- **TEXTO EXTRAÍDO**
Caminhos para combater o negacionismo científico no Brasil

Enviada em 06/05/2024

Segundo Albert Einstein, “a mente que se abre a uma nova ideia jamais voltará ao seu tamanho original”. No entanto, é preocupante que existam indivíduos na sociedade que optam por negar o conhecimento científico racional, escolhendo, em vez disso, se basear em crenças do senso comum. Posto isto, este fenômeno, conhecido como negacionismo científico, é um problema sério que precisa ser abordado. No contexto brasileiro, torna-se ainda mais crucial explorar alternativas eficazes para combater o negacionismo científico.

Certamente, o negacionismo científico é um fenômeno histórico. O termo ‘negacionismo’ ganhou destaque oficial na França em meados de 1948, com o surgimento de um movimento de negação do Holocausto da 2ª Guerra Mundial. Infelizmente, o negacionismo não começou nem acabou nos anos 40, podemos dizer que esse fenômeno ocorre desde os primórdios da humanidade e repercute até hoje em nossa sociedade. Além disso, o retrocesso da crença científica deve-se em grande parte às mídias sociais, pois estão repletas de desinformação, ou ‘Fake News’, que contribuem para a propagação do negacionismo científico.

Evidentemente, o negacionismo científico consiste no ato de negar ou não reconhecer fatos cientificamente comprovados com o objetivo de fugir de uma verdade desconfortável. Segundo Marcos Napolitano, professor do Departamento de História do Brasil Independente, o negacionismo é um sistema de crenças que, sistematicamente, nega o conhecimento objetivo, a crítica pertinente, as evidências empíricas, o argumento lógico, as premissas de um debate público racional e tem uma rede organizada de desinformação.

- **TRECHO DOS DADOS**

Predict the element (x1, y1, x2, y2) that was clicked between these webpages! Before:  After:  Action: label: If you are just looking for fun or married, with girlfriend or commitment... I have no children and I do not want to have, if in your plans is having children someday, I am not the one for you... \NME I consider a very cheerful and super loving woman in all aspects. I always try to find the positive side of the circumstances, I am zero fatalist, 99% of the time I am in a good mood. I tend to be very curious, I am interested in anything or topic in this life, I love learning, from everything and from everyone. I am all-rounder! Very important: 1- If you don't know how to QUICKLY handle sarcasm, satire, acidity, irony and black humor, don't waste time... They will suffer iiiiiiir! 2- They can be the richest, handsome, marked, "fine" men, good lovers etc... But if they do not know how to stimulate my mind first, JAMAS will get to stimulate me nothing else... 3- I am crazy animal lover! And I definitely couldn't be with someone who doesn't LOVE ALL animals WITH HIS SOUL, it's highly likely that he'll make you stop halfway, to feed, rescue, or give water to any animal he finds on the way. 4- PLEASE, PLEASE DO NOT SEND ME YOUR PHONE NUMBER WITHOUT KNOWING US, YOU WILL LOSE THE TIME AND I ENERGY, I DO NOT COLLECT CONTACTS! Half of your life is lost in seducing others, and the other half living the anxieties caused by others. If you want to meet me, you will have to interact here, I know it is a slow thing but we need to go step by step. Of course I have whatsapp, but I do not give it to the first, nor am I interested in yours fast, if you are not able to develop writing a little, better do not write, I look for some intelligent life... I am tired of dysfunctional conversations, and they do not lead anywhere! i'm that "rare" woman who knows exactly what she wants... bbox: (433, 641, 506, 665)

- **O QUE FAZER**
1. Responda, com base no texto sobre negacionismo científico:
(a) Em que país e em que época o termo "negacionismo" ganhou destaque oficial?
(b) A que o texto atribui em grande parte o retrocesso da crença científica?
(c) Que cargo o texto atribui a Marcos Napolitano?
2. Reproduza fielmente o trecho do texto sobre negacionismo científico que vai de "Caminhos para combater" até "combater o negacionismo científico.".
A listagem não tem relação com o texto sobre negacionismo científico.

- **LISTA DE RESPOSTAS**
1.
(a) Na França, em meados de 1948.
(b) Às mídias sociais, repletas de desinformação, ou "Fake News".
(c) Professor do Departamento de História do Brasil Independente.

2.
Caminhos para combater o negacionismo científico no Brasil

Enviada em 06/05/2024

Segundo Albert Einstein, “a mente que se abre a uma nova ideia jamais voltará ao seu tamanho original”. No entanto, é preocupante que existam indivíduos na sociedade que optam por negar o conhecimento científico racional, escolhendo, em vez disso, se basear em crenças do senso comum. Posto isto, este fenômeno, conhecido como negacionismo científico, é um problema sério que precisa ser abordado. No contexto brasileiro, torna-se ainda mais crucial explorar alternativas eficazes para combater o negacionismo científico.